The RAP, developed by NOAA's Earth System Research Laboratory (ESRL) in Boulder, Colorado and NOAA's National Centers for Environmental Prediction (NCEP) in Camp Springs, Maryland, updates every hour with a new forecast extending out 18 hours for North America. Such forecasts are especially important in aviation, where fast-developing weather conditions can affect safety and efficiency, but they are equally important for severe weather and energy-related forecasting. "When accurate and timely weather modeling is needed most, the new RAP delivers," said Louis Uccellini, Ph.D., director of NCEP, a part of NOAA's National Weather Service (NWS).
"The United States is the only country in the world that updates computer model forecasts every hour using the latest observations from an extensive network of ground- and satellite-based sensors, radars and aircraft," said Dr. Stan Benjamin, lead developer of the new model and a research meteorologist at ESRL's Global Systems Division.

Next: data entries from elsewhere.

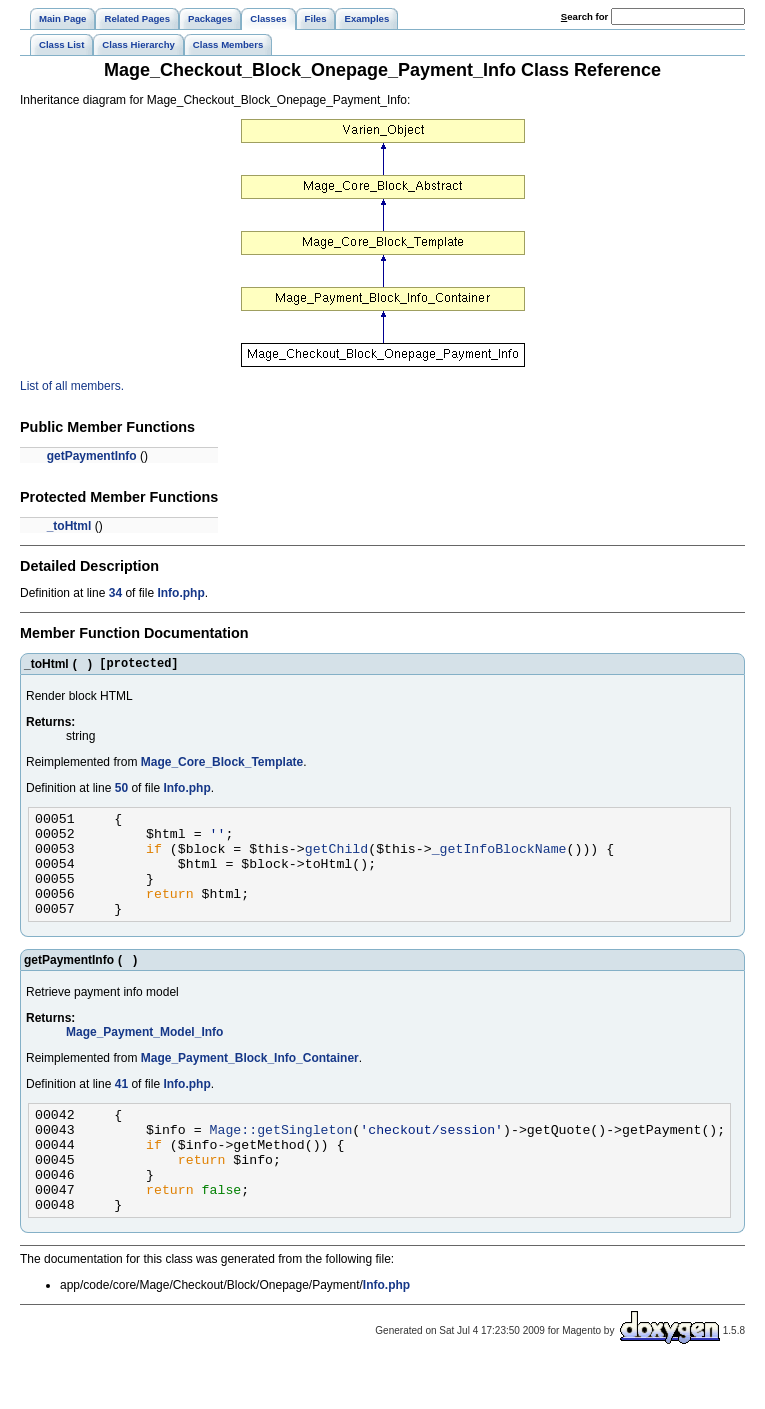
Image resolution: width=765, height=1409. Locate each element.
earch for (584, 16)
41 (121, 1108)
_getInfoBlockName (499, 860)
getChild (336, 860)
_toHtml (69, 526)
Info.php (180, 593)
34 (115, 593)
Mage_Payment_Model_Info (144, 1056)
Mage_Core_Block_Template (222, 765)
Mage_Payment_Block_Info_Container (250, 1082)
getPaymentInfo (92, 456)
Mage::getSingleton (281, 1159)
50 (121, 791)
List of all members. (72, 386)
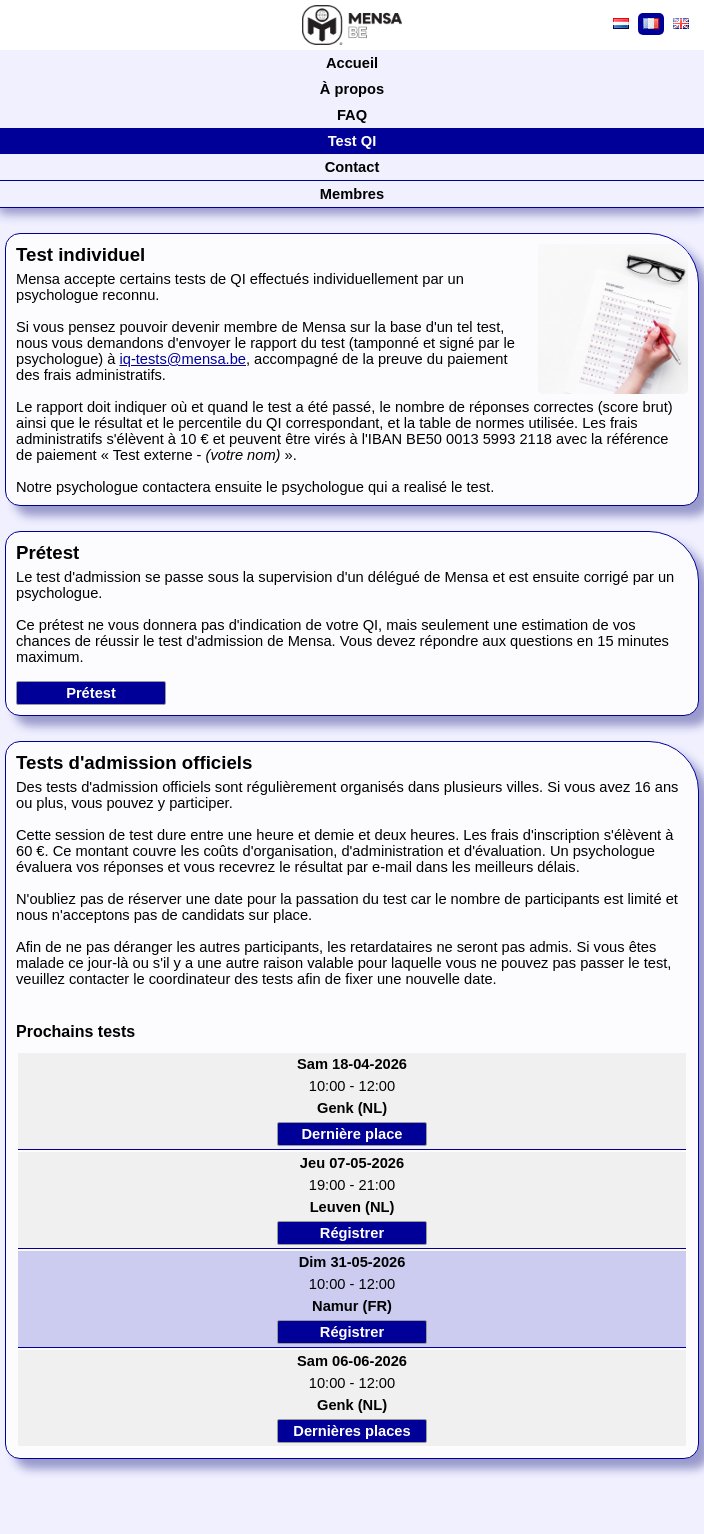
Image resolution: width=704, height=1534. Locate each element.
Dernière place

The new model was tested extensively, running experimentally for 22 months at NCEP, and will replace the older rapidly updated model, Rapid Update Cycle (RUC). In comparisons with the older model, the RAP has proved more skillful. "Overall, RAP provides equal or better forecasts than its predecessor for all variables, from winds to precipitation," Benjamin said.
Many people from several institutions made noteworthy contributions to the development of the RAP model. These include ESRL, Cooperative Institute for Research in the Atmosphere, Cooperative Institute for Research in Environmental Sciences, and National Center for Atmospheric Research.
NOAA's mission is to understand and predict changes in the Earth's environment, from the depths of the ocean to the surface of the sun, and to conserve and manage our coastal and marine resources. The new RAP will dramatically improve NOAA's ability to predict atmospheric changes that could lead to severe storms and aviation hazards.